Set down the lines below exactly as they appear, from the line containing "Reply to the methasis comment" up to and including the line containing "1200x1008 pixels. (x=225, y=529)".
— begin PROVIDED RECORDS —
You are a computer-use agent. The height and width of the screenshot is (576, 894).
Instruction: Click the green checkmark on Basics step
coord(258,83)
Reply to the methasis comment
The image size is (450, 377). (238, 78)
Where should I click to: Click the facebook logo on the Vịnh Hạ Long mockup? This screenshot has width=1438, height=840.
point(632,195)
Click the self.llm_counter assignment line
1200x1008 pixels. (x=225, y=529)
— end PROVIDED RECORDS —
— begin PROVIDED RECORDS —
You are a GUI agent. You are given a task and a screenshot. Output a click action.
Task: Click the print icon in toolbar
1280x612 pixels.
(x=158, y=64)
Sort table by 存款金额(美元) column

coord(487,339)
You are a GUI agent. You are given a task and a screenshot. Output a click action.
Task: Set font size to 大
— end PROVIDED RECORDS —
→ FULL RESPONSE
Reply to the methasis comment
The image size is (450, 377). (238, 78)
Where should I click to: Click the facebook logo on the Vịnh Hạ Long mockup? This screenshot has width=1438, height=840.
point(632,195)
Click the self.llm_counter assignment line
1200x1008 pixels. (x=225, y=529)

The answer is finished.